[Air-l] Jimmy Wales responds

Ken Friedman ken.friedman at bi.no
Tue Dec 6 08:33:04 PST 2005


Friends,

One of our list members sent part of the thread to Jimmy Wales.
He sent a reply, with the request that it be posted to the list.

I post it here.

Since Jimmy does not belong to the list, please copy to him any
replies directed to him.

Ken



Hello, air-l!  I am Jimmy Wales, founder of Wikipedia and I'd like to
thank danah for pointing me to this discussion.

Ken Friedman wrote:
>  This letter is a suggestion that you address the problem of bad
>  information in student papers from an increasingly poor source:
>  Wikipedia. Wikipedia is not getting better. It is getting worse.

While I certainly do think that professors should educate students about
Wikipedia, and about how it is created, I must object to the idea that
"Wikipedia is not getting better.  It is getting worse."

That's a very specific empirical claim which is fairly easy to refute:
simply take a look at 100 random articles from Wikipedia, and see what
those articles looked like a year ago, two years ago, three years ago.
The level of increase in quality is dramatic across the board.

That isn't to say that Wikipedia is yet "ready for primetime" -- it
isn't.  But if you're going to say that Wikipedia is _getting worse_
instead of _getting better_, I'm going to ask you to prove it.

>>  There are now enough serious incidents of false and defamatory
>>  information in Wikipedia biographies to warrant prohibiting this as a
>>  reference source in universities and university-level professional
>>  schools. The same is true of inaccurate or false assertions in many
>>  articles.

I would say it a different way: Wikipedia (and Britannica) ought to have
been prohibited as a reference source in universities and
university-level professional schools all along.  This is what I tell
students who write to me whining that they got an "F" on their paper for
citing Wikipedia. :-)  But what I would say is that there are
encouraging signs that within another year or two, Wikipedia may have
finally reached a quality level such that it might become satisfactory
as a citable source in some cases.

>>  The problem with Wikipedia is not that the Wiki system MAY develop a
>>  solid and reliable reference work, but that in the current form, it
>>  DOES NOT. It is as easy to change an article for the worse as for the
>>  better.

Actually, it is quite difficult to make an article worse.  Yes, you can
do it for an instant, but the overall process is such that bad changes
tend to be reverted to older versions.  Since all past versions are kept
forever (except for those deleted for legal reasons of course) it is
trivial for the community to restore an article to it's former glory in
the event that some edit war leaves it in a worse state than before.

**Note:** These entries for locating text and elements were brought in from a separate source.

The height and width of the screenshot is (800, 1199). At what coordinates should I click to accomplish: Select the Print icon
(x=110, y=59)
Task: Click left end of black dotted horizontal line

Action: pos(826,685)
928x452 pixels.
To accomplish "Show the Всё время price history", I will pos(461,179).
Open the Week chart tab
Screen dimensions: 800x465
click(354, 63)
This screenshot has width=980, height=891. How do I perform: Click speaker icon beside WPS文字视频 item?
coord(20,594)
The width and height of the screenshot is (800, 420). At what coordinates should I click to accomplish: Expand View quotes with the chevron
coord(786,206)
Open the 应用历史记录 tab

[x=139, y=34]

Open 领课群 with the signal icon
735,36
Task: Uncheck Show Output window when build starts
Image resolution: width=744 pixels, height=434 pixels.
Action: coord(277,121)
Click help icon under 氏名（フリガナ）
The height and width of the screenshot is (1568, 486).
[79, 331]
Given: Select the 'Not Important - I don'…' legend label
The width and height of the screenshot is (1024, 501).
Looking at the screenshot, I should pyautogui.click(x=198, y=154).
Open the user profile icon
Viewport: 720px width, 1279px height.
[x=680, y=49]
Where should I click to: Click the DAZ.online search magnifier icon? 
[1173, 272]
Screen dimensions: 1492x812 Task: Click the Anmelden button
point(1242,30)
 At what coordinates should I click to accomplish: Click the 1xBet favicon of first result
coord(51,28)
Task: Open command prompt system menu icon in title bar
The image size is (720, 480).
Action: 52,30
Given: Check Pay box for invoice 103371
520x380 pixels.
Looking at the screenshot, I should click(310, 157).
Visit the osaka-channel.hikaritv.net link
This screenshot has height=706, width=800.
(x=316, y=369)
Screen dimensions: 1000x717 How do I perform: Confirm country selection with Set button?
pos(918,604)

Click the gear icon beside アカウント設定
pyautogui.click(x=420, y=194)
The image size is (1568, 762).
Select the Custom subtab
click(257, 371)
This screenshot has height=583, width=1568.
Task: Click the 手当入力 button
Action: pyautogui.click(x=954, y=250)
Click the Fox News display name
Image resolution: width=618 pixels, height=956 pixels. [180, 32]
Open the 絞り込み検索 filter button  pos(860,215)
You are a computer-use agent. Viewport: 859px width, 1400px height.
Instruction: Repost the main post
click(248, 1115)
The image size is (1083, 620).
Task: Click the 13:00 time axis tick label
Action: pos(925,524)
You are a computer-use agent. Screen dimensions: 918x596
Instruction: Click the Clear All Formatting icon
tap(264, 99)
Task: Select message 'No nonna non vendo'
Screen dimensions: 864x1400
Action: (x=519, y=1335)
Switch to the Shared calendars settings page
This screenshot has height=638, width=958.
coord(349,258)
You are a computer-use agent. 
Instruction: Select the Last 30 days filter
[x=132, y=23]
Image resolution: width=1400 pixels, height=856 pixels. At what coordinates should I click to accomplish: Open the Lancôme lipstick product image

This is routine, and this is a core part of the Wiki process.

>  If enough of us prohibit Wikipedia as a reference source in our
>  courses, programs, and schools, the message will eventually get
>  through.

Of course there's a much easier and faster way to get a message through.
  You could just email me. :-)

We're very very eager to hear from researchers with good ideas for
improvement of our processes.  Our goal is quite simple: Britannica or
better quality.  Everything else is more or less secondary.

A lot of people assume that our current _process_ is our _end in
itself_.  That is not true.  Our current process is only the _means_ to
our _end_.  It has always been changing, with very careful tweaks and
alterations to preserve what works and eliminate what doesn't work.

That process will continue until I get what I want, and believe me, it
is not possible to out-elite me on what I consider to be accurate and
neutral information.

One of our most important community members put it this way the other
day: Wikipedia is now like the first early releases of Linux which made
it (barely) usable for the first time as the kernel of an operating
system.  As such, it was for the first time able to attract enough users
to build the processes to make it into the world-class kernel that it is
today.

Realism about the current weaknesses of Wikipedia is critical, including
realism about how much better it has already gotten, and how eager the
Wikipedia community is to continue that trajectory of improvement.